-- START --

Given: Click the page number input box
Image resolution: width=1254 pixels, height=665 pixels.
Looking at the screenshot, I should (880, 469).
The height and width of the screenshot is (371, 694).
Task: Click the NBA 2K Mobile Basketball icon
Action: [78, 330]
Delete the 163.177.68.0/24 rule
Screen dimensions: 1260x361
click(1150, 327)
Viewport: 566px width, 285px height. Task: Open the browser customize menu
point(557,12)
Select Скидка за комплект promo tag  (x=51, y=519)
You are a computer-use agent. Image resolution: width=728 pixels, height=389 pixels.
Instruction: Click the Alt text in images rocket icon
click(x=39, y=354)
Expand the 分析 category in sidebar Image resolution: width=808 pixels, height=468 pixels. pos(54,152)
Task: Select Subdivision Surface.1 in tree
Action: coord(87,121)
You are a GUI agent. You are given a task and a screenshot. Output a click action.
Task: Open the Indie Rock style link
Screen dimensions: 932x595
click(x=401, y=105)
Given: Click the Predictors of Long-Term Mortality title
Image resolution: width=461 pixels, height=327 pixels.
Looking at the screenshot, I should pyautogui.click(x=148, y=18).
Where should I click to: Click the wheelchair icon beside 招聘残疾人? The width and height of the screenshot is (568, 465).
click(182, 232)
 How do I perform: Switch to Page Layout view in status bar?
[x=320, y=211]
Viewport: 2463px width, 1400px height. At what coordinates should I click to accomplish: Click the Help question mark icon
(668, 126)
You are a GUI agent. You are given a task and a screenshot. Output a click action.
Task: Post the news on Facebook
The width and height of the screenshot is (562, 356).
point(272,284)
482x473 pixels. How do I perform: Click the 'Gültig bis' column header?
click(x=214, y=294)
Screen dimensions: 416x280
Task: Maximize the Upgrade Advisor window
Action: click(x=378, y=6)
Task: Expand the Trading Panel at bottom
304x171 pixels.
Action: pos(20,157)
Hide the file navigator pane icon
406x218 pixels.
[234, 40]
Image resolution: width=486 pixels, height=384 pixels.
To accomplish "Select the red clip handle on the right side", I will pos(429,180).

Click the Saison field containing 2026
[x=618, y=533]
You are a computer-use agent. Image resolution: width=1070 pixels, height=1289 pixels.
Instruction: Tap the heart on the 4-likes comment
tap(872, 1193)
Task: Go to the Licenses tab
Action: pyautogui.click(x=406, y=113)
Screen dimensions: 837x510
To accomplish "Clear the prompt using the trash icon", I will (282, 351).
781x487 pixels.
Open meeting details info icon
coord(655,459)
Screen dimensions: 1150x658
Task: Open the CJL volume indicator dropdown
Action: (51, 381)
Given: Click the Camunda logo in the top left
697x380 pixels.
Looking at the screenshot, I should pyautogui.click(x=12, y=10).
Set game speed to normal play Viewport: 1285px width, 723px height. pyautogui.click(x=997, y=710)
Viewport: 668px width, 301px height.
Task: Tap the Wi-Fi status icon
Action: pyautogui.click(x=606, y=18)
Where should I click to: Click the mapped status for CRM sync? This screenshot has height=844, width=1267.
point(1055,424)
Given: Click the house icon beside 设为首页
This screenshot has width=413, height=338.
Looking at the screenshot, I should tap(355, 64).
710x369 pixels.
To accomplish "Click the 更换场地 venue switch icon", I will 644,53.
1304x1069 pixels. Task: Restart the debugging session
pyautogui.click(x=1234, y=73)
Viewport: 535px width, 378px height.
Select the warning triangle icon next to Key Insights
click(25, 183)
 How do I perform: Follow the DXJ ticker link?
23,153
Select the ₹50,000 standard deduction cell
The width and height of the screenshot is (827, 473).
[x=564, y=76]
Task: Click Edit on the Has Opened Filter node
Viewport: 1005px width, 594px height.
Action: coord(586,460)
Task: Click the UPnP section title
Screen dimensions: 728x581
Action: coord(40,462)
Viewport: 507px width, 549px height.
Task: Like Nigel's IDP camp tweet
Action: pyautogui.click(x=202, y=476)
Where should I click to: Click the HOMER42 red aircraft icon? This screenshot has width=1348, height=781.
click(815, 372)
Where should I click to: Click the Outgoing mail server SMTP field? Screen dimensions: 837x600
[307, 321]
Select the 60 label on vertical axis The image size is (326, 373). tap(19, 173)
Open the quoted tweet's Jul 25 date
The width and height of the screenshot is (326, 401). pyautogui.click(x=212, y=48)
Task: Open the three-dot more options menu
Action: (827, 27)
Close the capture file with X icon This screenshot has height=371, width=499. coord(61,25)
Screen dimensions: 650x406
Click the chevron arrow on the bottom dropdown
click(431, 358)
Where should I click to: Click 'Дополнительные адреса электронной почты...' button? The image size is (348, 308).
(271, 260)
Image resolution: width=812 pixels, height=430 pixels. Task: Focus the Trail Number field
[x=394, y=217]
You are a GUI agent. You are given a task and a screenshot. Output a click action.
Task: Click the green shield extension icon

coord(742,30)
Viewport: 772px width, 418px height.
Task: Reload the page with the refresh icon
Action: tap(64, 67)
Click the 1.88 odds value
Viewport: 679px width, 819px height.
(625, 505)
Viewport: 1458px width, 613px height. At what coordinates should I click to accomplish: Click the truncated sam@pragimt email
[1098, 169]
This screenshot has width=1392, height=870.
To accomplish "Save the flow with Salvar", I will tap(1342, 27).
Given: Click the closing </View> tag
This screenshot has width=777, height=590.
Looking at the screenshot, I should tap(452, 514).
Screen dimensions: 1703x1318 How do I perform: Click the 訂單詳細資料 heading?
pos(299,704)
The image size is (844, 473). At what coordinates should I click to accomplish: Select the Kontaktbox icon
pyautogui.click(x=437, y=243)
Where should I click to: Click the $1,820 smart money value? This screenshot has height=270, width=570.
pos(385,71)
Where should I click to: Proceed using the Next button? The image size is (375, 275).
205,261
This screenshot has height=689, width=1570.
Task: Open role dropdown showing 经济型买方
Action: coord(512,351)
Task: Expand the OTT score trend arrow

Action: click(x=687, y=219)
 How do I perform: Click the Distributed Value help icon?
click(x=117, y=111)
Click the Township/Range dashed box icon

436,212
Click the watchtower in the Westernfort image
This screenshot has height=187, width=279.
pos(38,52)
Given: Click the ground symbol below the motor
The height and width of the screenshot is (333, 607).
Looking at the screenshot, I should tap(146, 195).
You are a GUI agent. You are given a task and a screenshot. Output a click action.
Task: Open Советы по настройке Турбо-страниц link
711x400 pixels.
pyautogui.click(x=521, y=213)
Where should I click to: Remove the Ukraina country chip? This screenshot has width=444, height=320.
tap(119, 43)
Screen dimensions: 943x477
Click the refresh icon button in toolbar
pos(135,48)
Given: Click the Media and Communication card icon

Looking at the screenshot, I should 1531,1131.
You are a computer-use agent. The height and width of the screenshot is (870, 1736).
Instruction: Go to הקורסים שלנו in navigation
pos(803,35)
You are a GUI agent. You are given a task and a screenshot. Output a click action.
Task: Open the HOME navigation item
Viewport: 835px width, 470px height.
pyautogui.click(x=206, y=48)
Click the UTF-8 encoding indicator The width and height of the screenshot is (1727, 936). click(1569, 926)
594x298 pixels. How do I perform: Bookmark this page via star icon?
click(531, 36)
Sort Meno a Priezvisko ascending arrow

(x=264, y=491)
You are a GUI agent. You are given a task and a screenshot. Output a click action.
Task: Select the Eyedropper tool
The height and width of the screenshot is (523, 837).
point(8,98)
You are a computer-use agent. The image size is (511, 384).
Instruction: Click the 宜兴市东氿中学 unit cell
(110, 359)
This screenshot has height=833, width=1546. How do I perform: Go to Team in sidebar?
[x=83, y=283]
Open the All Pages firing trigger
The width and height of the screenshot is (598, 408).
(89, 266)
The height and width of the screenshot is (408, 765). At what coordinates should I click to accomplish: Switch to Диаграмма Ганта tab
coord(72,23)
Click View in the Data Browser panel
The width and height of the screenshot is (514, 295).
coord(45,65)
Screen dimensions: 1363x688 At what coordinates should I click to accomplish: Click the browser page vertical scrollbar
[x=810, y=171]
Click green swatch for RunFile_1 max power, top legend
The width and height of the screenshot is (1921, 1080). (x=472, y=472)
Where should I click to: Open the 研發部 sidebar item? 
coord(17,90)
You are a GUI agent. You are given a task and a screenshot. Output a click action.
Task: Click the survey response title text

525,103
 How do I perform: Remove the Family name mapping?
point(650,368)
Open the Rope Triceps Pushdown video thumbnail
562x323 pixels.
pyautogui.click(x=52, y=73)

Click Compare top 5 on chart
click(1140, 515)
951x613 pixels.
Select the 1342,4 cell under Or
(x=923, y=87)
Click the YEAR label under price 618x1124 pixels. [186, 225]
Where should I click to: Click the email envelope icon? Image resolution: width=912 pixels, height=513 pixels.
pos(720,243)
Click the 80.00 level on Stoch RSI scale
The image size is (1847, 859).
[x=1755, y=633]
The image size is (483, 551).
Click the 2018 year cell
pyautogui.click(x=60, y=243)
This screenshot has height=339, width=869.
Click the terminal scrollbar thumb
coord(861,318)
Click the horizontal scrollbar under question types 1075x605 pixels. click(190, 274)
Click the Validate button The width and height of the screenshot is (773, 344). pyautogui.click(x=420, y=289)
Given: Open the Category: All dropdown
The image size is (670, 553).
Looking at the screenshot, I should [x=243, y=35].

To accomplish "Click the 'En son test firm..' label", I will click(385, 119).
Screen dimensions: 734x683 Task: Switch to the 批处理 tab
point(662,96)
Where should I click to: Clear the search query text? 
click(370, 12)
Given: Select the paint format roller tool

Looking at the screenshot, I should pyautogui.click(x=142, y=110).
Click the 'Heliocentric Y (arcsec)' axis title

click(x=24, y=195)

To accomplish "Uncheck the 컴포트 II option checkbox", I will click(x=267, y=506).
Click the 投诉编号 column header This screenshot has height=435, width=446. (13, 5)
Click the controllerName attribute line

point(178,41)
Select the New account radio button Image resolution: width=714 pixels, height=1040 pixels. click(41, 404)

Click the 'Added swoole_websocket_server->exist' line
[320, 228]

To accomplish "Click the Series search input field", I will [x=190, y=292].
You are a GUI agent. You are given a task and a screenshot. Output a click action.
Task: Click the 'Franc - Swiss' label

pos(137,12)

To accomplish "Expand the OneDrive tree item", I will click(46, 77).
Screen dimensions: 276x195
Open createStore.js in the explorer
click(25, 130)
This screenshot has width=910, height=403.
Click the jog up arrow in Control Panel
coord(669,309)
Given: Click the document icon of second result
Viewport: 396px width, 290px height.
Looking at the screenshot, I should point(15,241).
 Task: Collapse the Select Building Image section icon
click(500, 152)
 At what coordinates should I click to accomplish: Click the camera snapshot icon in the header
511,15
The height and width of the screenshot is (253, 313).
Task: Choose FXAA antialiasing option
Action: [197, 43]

-- END --

## YOUR OBJECTIVE
Write the listing lines as a numbered list, from the line with "Select the 60" up to and including the line with "click(431, 358)", leaving out any blank lines.

## ANSWER
1. Select the 60 label on vertical axis The image size is (326, 373). tap(19, 173)
2. Open the quoted tweet's Jul 25 date
3. The width and height of the screenshot is (326, 401). pyautogui.click(x=212, y=48)
4. Task: Open the three-dot more options menu
5. Action: (827, 27)
6. Close the capture file with X icon This screenshot has height=371, width=499. coord(61,25)
7. Screen dimensions: 650x406
8. Click the chevron arrow on the bottom dropdown
9. click(431, 358)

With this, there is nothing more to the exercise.